E’ morto Robin Williams, trovato senza vita in casa. Si sospetta suicidio

     

    di  ARTURO ZAMPAGLIONE Repubblica

    NEW YORK– “Ho perso mio marito e il mio miglior amico, mentre il mondo ha perso un grande attore”, ha scritto la moglie, Susan Schneider, in un comunicato che ieri notte ha sconvolto Hollywood e tutto il mondo dello spettacolo, perché dava la notizia della morte a soli 63 anni del premio Oscar Robin Williams. “Ma vi prego di rispettare la nostra privacy – continuava la Schneider – e soprattutto di ricordare Robin per la sua brillante carriera e per il suo sorriso, non per il modo come è morto”.

    Eppure sarà difficile dimenticare che Williams, protagonista di Popeye, Good Morning Vietnam e soprattutto Will Hunting, Genio Ribelle, che gli valse la prestigiosa statuetta nel 1997, è morto suicida. Da tempo soffriva per una forte depressione. E il mese scorso era stato brevemente in un centro di recupero per alcolizzati del Minnesota. E già nel 2006 era stato in un istituto per disintossicarsi.

    L’attore è stato visto vivo per l’ultima volta l’altro ieri alle 22. L’ufficio dello sceriffo locale ha ricevuto una chiamata di emergenza intorno a mezzogiorno di ieri ora locale, secondo cui l’attore aveva perso conoscenza e non respirava più. Ma quando gli agenti sono arrivati nella sua villa, nella contea di Marin, non dava cenni di vita. Poco dopo i medici hanno firmato il certificato di morte, probabilmente per asfissia: ma la vera causa sarà determinata dall’autopsia.

    L’ultimo tweet di Robin Williams risale a 20 giorni fa: un messaggio per il compleanno della figlia

     

    Robin Williams era nato a Chicago nel luglio del 1951. Cresciuto in Michigan a Bloomfield Hills, sobborgo di Detroit, ha frequentato la prestigiosa Juillard School di New York prima di affermarsi come comico e conquistare il piccolo schermo con la popolare serie ‘Mork & Mindy’, in cui interpretava un alieno umanoide arrivato sulla Terra dal pianeta Ork.

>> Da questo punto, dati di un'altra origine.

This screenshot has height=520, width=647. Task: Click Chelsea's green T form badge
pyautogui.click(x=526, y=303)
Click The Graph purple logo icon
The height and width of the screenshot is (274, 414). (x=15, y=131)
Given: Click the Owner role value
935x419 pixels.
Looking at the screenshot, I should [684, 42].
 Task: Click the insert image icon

    Da lì la sua ascesa sul grande schermo, con quattro nomination all’Oscar e una statuetta vinta per migliore attore non protagonista nel 1998 con ‘Hill Hunting-genio Ribelle’, film recitato accanto all’astro nascente Matt Damon. Ma sono molte le sue performance cinematografiche di successo: da ‘Good Morning, Vietnam’ in cui interpreta Adrian Cronauer, militare che lavora come deejay per la radio dell’esercito statunitense, a ‘Risvegli’ con Robert De Niro, passando per ‘L’attimo fuggente’ e ‘Mrs Doubtfire’.

    Nel 1978 Williams si sposa con Valerie Velardi. Un matrimonio contrastato che dura 10 anni, caratterizzato da un’aspra battaglia legale con la moglie che lo ha denunciato per averle trasmesso una malattia infettiva, l’herpes, in seguito a un tradimento. Williams si sposa una seconda volta, nel 1989, con Marsha Graces, la babysitter del bambino nato dal primo matrimonio: la coppia ha due figli ma anche questa volta l’unione finisce in divorzio. Williams va a nozze una terza volta con Susan Schneider, con la quale è ancora sposato.

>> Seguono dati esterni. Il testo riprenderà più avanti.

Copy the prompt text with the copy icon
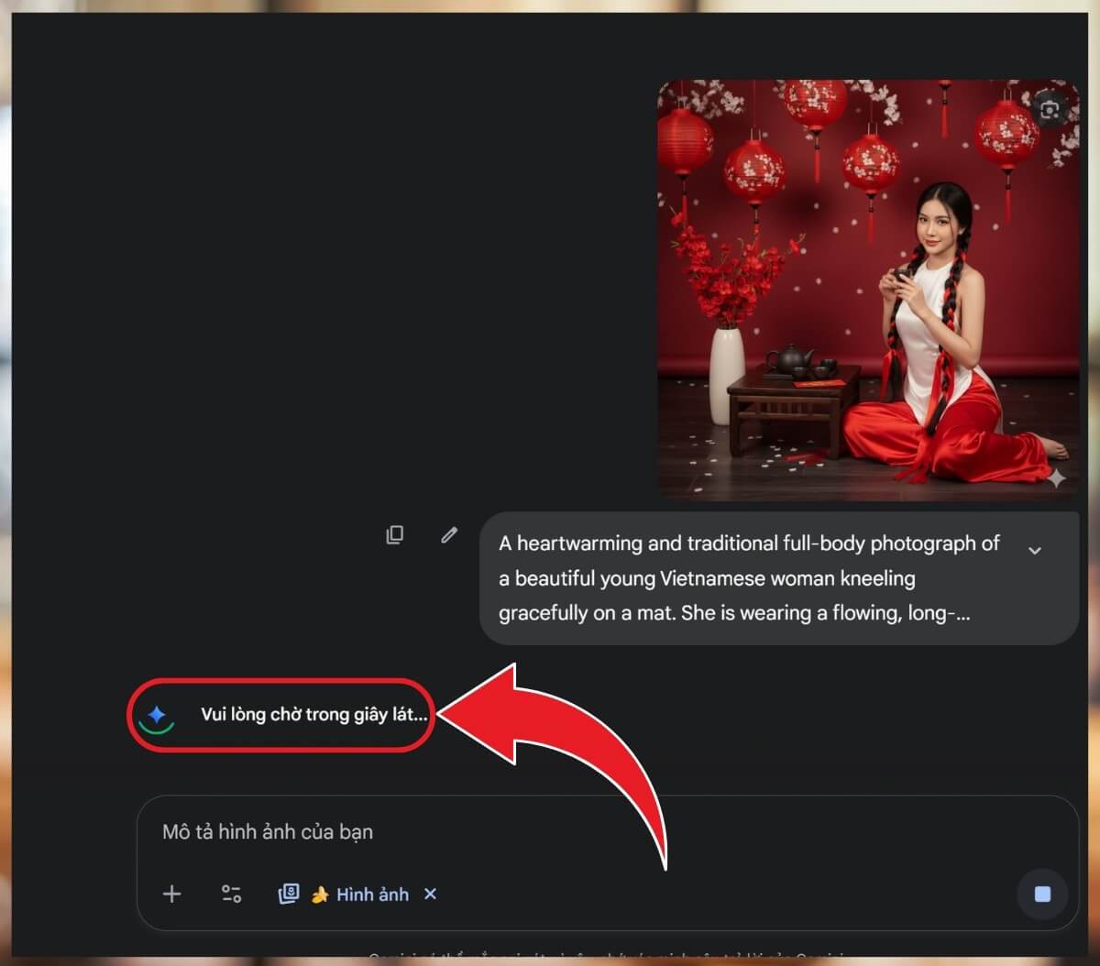The width and height of the screenshot is (1100, 966). (395, 534)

    Ma la sua vita è stata segnata anche da drammi e depressioni. Negli anni 1980, per lui di grande successo, inizia a fare uso di cocaina: un’abitudine che condivideva con l’amico John Belushi; era con lui la sera in cui morì per overdose. I due si erano incontrati solo qualche ora prima in un hotel a Hollywood insieme a De Niro, Jack Nicholson e Cathy Smith, la spacciatrice che ha iniettato a Belushi la dose fatale. Ma ci sono stati altri scandali per i quali ha rinviato in più occasioni delle registrazioni e che lo hanno spinto a sottoporsi a un’intervento chirurgico all’aorta.